И я не думала сознательно о войне, когда вдруг сказала своим родителям, что я поеду на 1-е мая в Ленинград. Казалось бы, мне было незачем туда ехать: мне все равно в конце июня надо было поехать туда, чтобы заявиться в деканате и еще раз подтвердить мое возвращение в университет осенью 1941 года. Так что сестру я могла увидеть в июне, как и племянника. Мою любимую школьную подругу Катю я, возможно, тогда бы уже не застала в Ленинграде, так как географы каждое лето уезжали на практику, но потом она бы приехала в Псков на остаток каникул или, самое позднее, я встретилась бы с ней в Ленинграде в начале сентября, в новом учебном году. Но какой-то внутренний императив толкнул меня неожиданно для самой на эту поездку к 1-му мая. Я не собиралась в Ленинград и вдруг, незадолго до 1 мая, решила ехать. Мои родители не возражали.

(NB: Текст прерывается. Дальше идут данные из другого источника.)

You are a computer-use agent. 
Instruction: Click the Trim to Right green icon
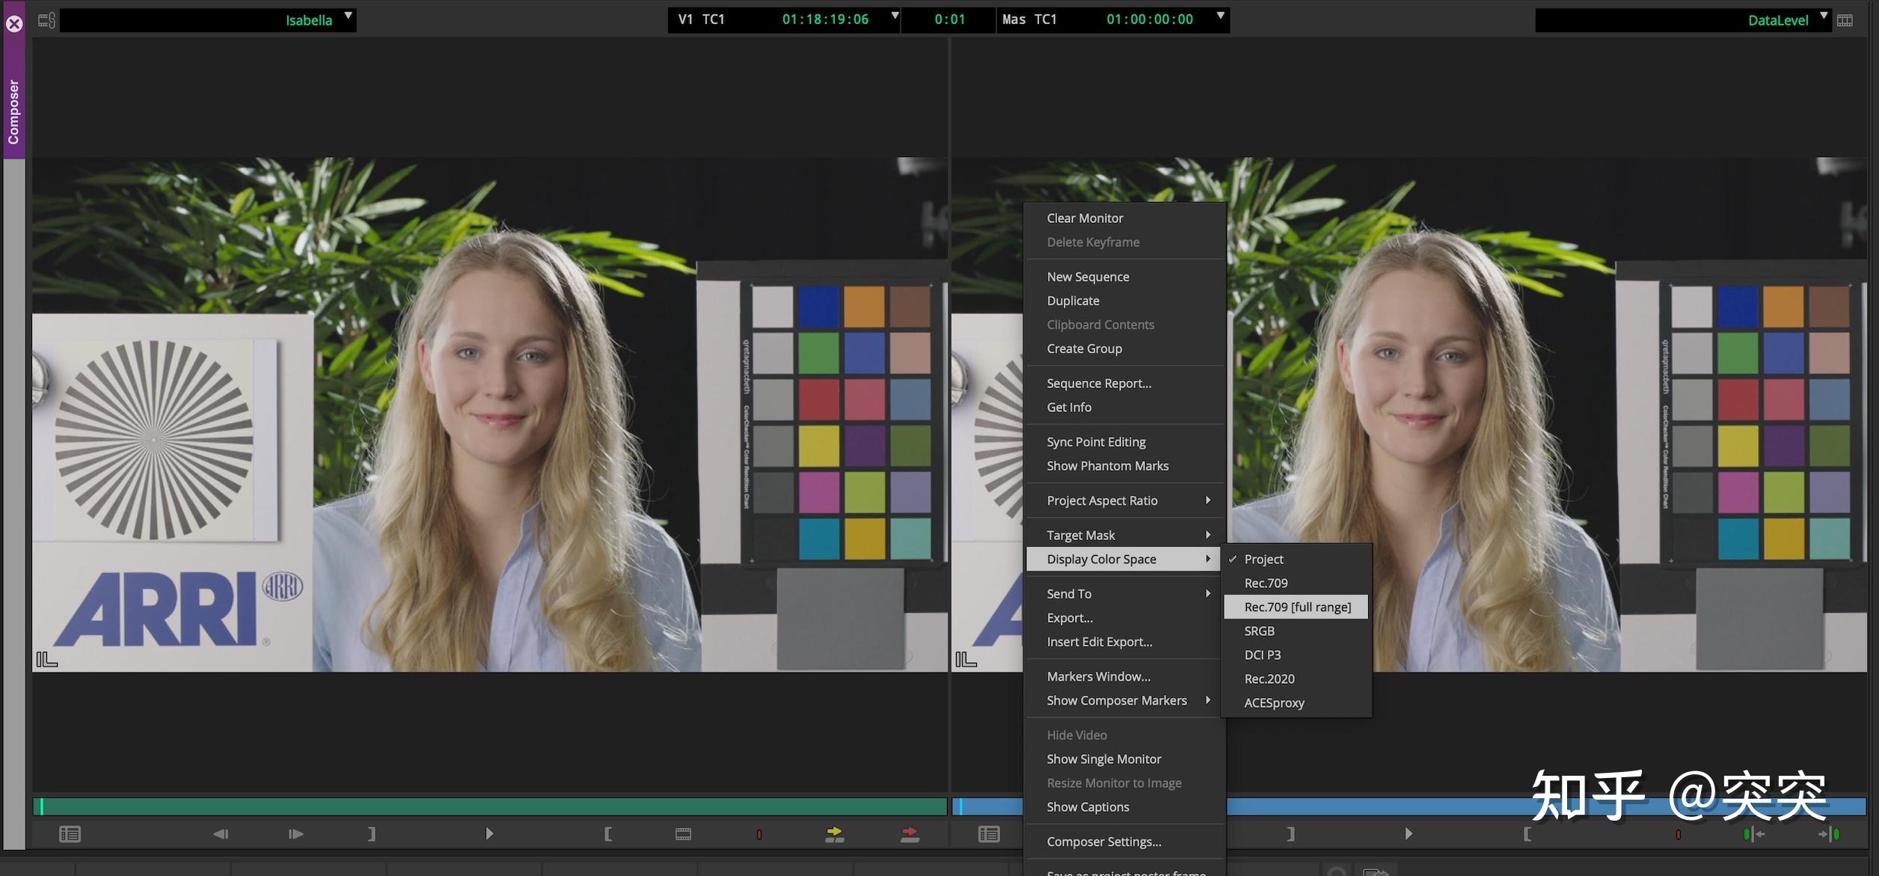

1 мая 1941 года было в Ленинграде холодным. Шел мокрый снег и таял на голых руках и ногах физкультурников, шагавших в майках в рядах принудительных демонстрантов. Снова пришлось мне много походить пешком, так как транспорта не было из-за демонстраций, но это было нудное хождение по мокрым улицам под серым небом.

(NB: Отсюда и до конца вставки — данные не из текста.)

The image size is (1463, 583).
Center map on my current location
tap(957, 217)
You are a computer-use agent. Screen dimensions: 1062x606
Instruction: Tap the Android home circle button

Катя достала билеты в оперу для меня и для себя. Я уже не помню, какую оперу мы тогда слушали. Но когда я рассталась с Катей и шла по Невскому к нужному мне троллейбусу, у меня вдруг екнуло сердце: я увидела длинную колонну грузовиков, наполненных солдатами, ехавшую в сторону финской границы. Лица их в серой мгле мелкого дождика, в который перешел мокрый снег, были хмурыми и сосредоточенными. Совсем как в финскую войну.

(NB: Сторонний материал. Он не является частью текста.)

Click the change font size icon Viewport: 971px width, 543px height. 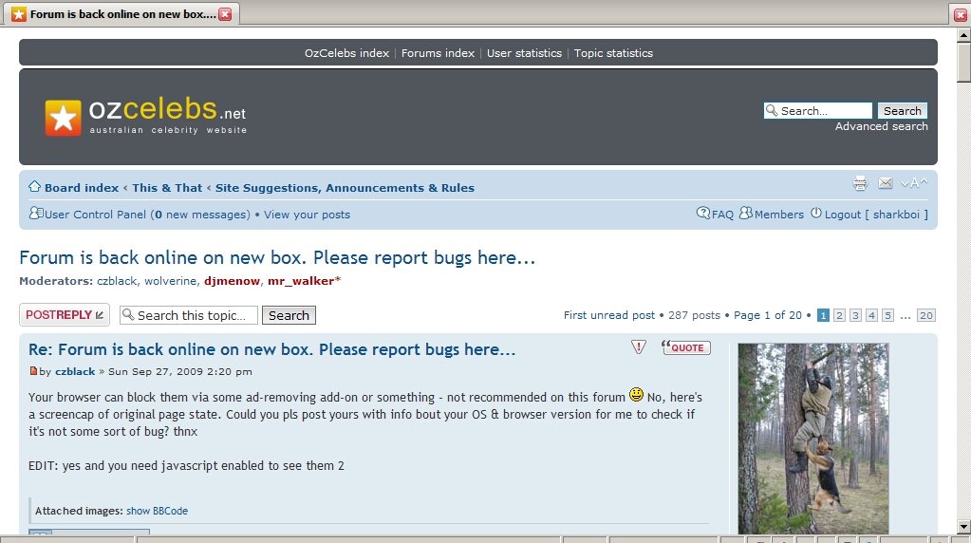tap(914, 183)
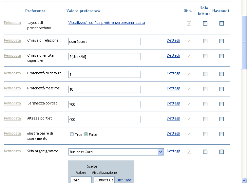Click the Chiave di entità superiore field

(x=105, y=57)
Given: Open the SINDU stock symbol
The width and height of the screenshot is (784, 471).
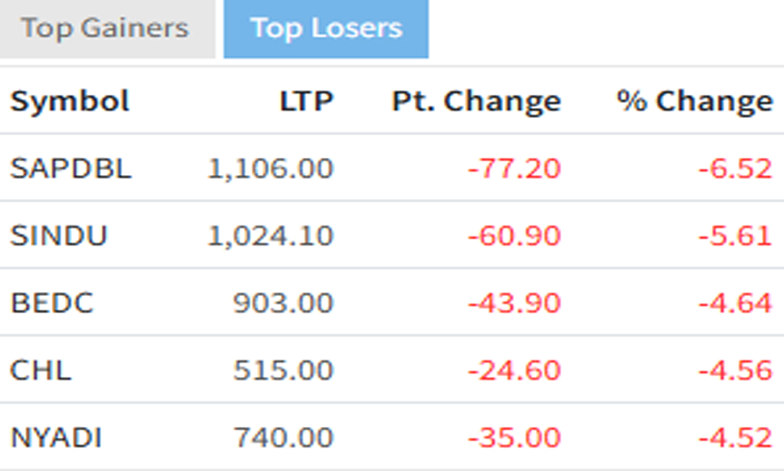Looking at the screenshot, I should pyautogui.click(x=59, y=236).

Это визуальное впечатление было сильнее, чем сон и слухи о речи Сталина; оно дало мне понять, что война на носу.
Как с сестрой и ее семьей, так и с Катей, я распрощалась до скорого свидания в конце июня. Но свидания этого не было. Как сестру и ее семью, так и Катю я в эту майскую поездку видела последний раз в жизни. Видимо, поэтому мне и надо было ехать в Ленинград.